この一坪共有地控訴審で争われる争点は、一坪共有地が「三里塚地区周辺に土地をもつ会」という組合の合有地であり、単なる共有地とは違って個人で分割して売買することは禁止されているということである。
「合有地」とは、共有地より拘束が強く組合という組織としてしか処分のできない共有地のことである。
組合の合有地だ
このことは一審においても度重なる準備書面や1年間にわたって展開されてきた10人の証人調べによる証言の中で明確に立証された。にもかかわらず千葉地裁は、「三里塚地区周辺に土地をもつ会」を組合とは認められないとして、全面的価格賠償方式=金銭による共有地の強奪を正当化する反動判決を強行した。まさに天下の悪法と言われた土地収用法によっても強奪できなかった一坪共有地を民法によって強奪するという反動判決を強行したのだ。

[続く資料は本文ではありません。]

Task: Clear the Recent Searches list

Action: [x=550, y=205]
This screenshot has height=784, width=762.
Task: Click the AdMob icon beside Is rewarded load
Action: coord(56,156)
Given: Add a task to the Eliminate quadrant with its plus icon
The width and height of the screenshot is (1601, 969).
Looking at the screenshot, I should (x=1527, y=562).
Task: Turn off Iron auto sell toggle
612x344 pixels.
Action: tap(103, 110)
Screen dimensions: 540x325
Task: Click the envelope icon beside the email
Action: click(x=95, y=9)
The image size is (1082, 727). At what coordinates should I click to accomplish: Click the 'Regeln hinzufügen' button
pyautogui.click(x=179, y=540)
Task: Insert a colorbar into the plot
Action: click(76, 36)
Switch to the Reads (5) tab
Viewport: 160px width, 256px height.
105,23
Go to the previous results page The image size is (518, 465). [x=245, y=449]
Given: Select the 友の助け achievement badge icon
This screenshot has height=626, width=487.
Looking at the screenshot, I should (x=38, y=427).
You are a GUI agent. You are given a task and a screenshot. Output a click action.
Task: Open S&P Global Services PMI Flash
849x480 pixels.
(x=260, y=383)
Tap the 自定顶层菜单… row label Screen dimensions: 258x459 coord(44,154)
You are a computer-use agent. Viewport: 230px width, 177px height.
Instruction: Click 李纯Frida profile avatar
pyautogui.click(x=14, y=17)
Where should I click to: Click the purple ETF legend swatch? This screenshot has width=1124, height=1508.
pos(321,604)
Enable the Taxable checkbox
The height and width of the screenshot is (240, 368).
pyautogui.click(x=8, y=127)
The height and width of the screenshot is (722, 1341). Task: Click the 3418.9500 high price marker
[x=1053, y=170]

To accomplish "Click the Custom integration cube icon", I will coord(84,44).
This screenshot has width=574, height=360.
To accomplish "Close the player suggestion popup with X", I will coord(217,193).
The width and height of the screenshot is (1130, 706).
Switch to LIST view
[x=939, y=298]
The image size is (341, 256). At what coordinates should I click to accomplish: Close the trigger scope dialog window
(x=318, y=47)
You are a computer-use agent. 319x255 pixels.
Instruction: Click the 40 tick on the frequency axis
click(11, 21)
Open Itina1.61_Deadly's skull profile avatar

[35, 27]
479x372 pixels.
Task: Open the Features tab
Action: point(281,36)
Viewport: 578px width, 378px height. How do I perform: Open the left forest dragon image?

控訴審においては、この一審判決が誤りであることを全面的に展開してきた。つまり、「三里塚地区周辺に土地をもつ会」という組合の事実認定の判断に誤りがあること、合有地であるため金銭賠償方式は一坪共有地には適用できないことを展開し、同時にこれを立証するために一坪共有地の「鑑定意見書」を提出した清水和邦教授(福井県立大学)をはじめとする証人調べが不可欠であることを強く要求してきた。
そもそも控訴審においては、一審判決の判断の誤りを審理するのが義務であり、それは公平な審理を行うためにも保障されねばならないのだ。にもかかわらず小林裁判長は証人調べも行わず結審し、このような当然の審理を圧殺する暴挙に出たのである。まさに結論ありき、と言わんばかりの審理打ち切りであり、絶対に許すことはできない。
収用法失効した
今回の東京高裁小林裁判長の反動的な抜き打ち結審強行は、一坪共有地を不法に強奪しようという国家犯罪をこれ以上暴かれたくないという政府・国交省の意思を体現したものであり、破綻的な暫定滑走路建設の惨状に追い詰められて危機感をむき出しにした反動的訴訟指揮である。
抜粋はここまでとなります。